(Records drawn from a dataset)
────────────────────

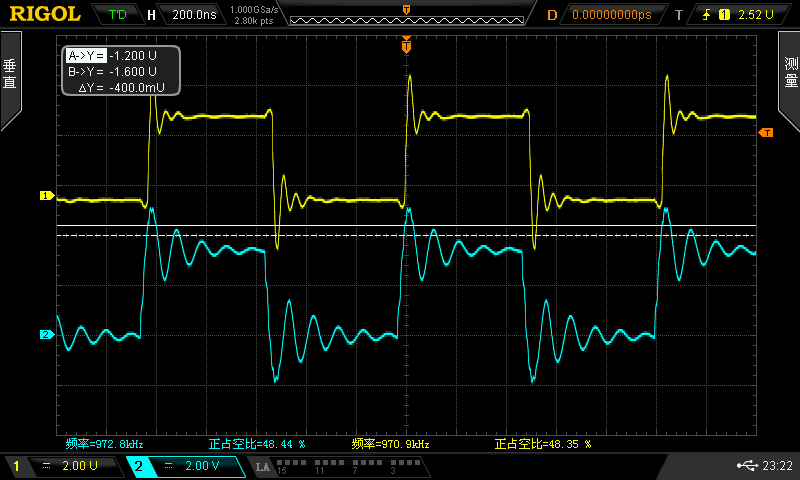This screenshot has width=800, height=480.
Task: Click the 2.52 V trigger level readout
Action: (757, 15)
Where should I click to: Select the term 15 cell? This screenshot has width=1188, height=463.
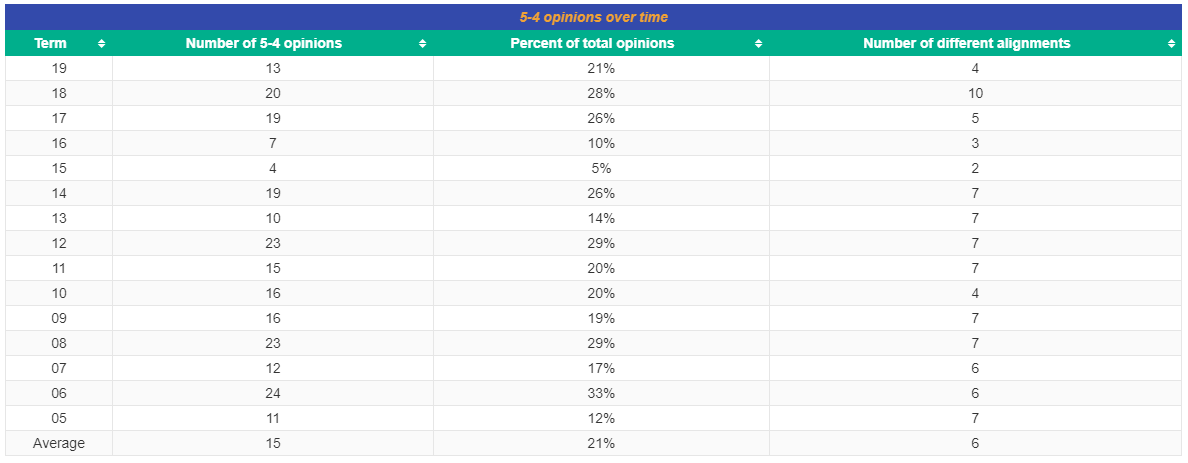tap(59, 168)
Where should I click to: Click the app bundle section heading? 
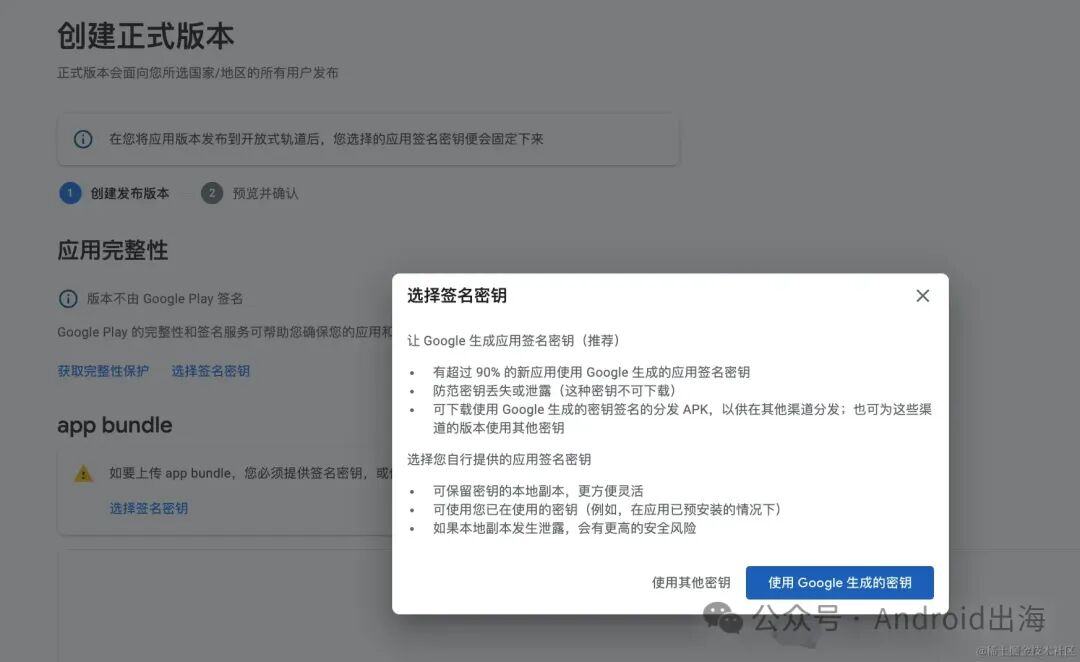point(114,425)
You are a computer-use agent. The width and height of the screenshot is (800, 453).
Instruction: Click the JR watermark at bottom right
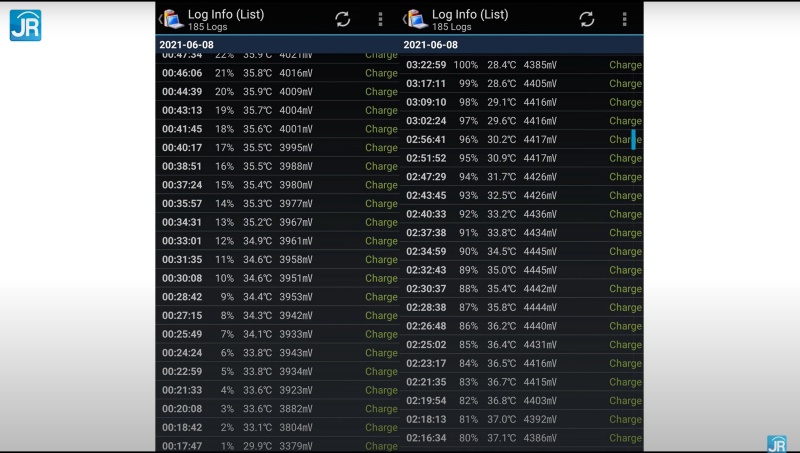point(776,443)
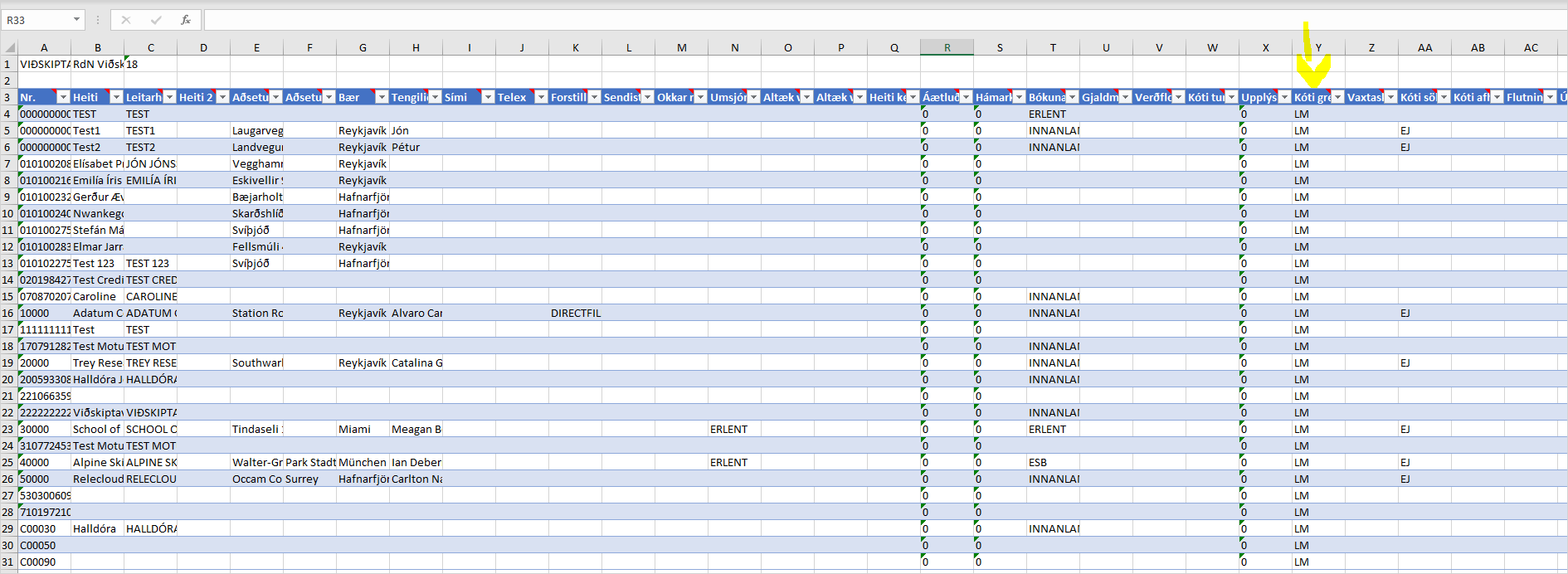Select column Y header
This screenshot has width=1568, height=574.
pos(1318,48)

────────────────────

• **Task goal**
All lines after and including the one with "Where should I click to: Click", through the end of the entries above, should be output exactly and by themselves. The pictures are to be left out.

• **Response for this exercise**
Where should I click to: Click the app bundle section heading? 
point(114,425)
You are a computer-use agent. The width and height of the screenshot is (800, 453).
Instruction: Click the JR watermark at bottom right
point(776,443)
Select column Y header
This screenshot has width=1568, height=574.
pos(1318,48)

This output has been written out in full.